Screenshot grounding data
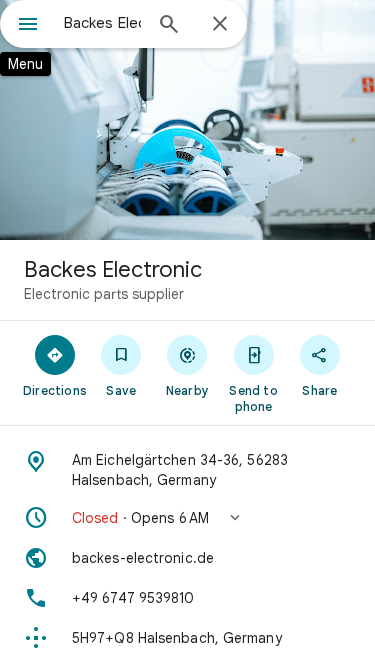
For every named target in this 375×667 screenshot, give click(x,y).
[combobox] (102, 23)
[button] (187, 518)
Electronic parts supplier (104, 294)
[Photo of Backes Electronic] (187, 120)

* _Instructions for the task_: Across all lines of the data above, count those that contain the word "Electronic", giving the number without further comment.

* _Result_: 2